Critics of the department note that incarcerated people miss thousands of medical visits each year.
Many of those appointments get canceled because correction officers are unavailable — or unwilling — to transport incarcerated people to medical clinics, according to the data.
Molina and his team have tried to make it easier for detainees to walk themselves to clinics in their facilities.
Still, the monthly number of missed medical visits has spiked by 21%, from 9,259 in August 2022 to 11,176 in June 2023, outpacing growth in the jail population.
“Current leadership made little progress on persistent issues of jail conditions, forcing me to conclude that the City of New York is unwilling or unable to address the humanitarian and safety issues at Rikers,” said city Comptroller Brad Lander, whose office publishes monthly reports about the Department of Correction.

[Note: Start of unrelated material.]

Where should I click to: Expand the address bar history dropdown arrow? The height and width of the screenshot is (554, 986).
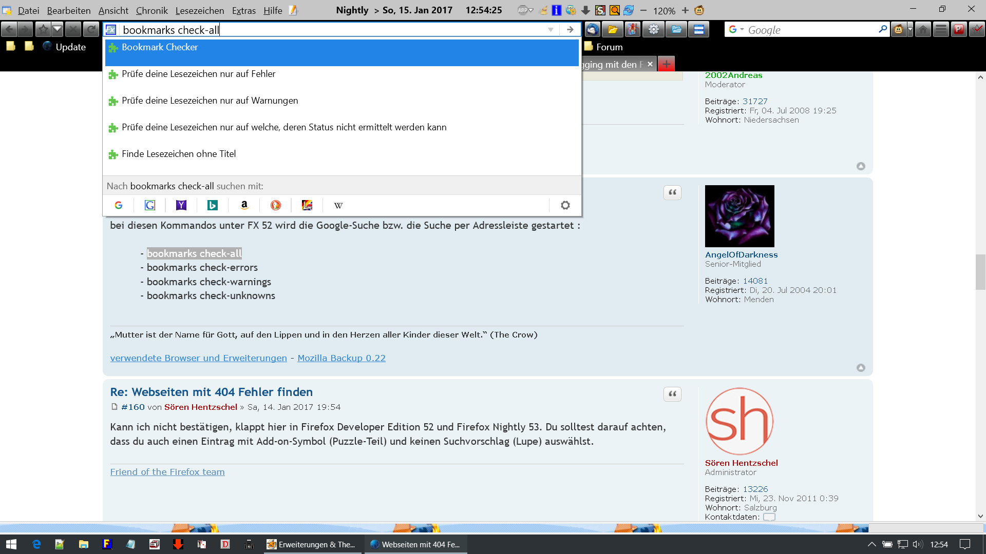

In one case, Dashawn Carter missed 92 medical appointments during his three stints in jail dating back to 2018, THE CITY reported in July 2022.
The 25-year-old Staten Islander, who suffered from mental illness and was homeless, took his own life inside a housing unit in the Anna M. Kross Center on Rikers on May 7, 2022.
Correctional Health Services refused to disclose how many medical visits Carter missed, citing HIPAA. The information is as released by the Board or Correction via a Freedom of Information Law request.
Some family members whose loved ones have died in Rikers say they have been left in the dark by city officials.
Medical officials in the private sector have conducted death reviews for decades.
Dr. Jeanne Huddleston, an expert in death reviews at the Mayo Clinic, said they should be used to identify patterns — and be shared with all medical staff to push for a grassroots change.
“Doing mortality reviews does not save lives,” she said during an online webinar. “Only identifying common patterns of process failures … and targeting and prioritizing an improvement initiative … will make a meaningful, measurable difference.”
For people like Tamara Carter, the death reviews are personal.
Her son Brandon Rodriguez, 25, reportedly took his life inside a shower on Rikers in August 2021.
It took months before his cause of death was determined, and details about how medical staff cared for him beforehand remain sparse.
Carter noted her son had tried to take his life during a prior stint on Rikers but was still placed in the general population.
“If they had all of his medical records at intake maybe he’d be alive today,” she said, noting he suffered from bipolar disorder and multiple sclerosis.
As for the death reviews, she urged medical staff to at least share them with on-the- ground clinicians.
“They need to be watched at all times,” she said, referring to Correctional Health Services and the Department of Correction. “They are like a mob. They are doing everything undercover.”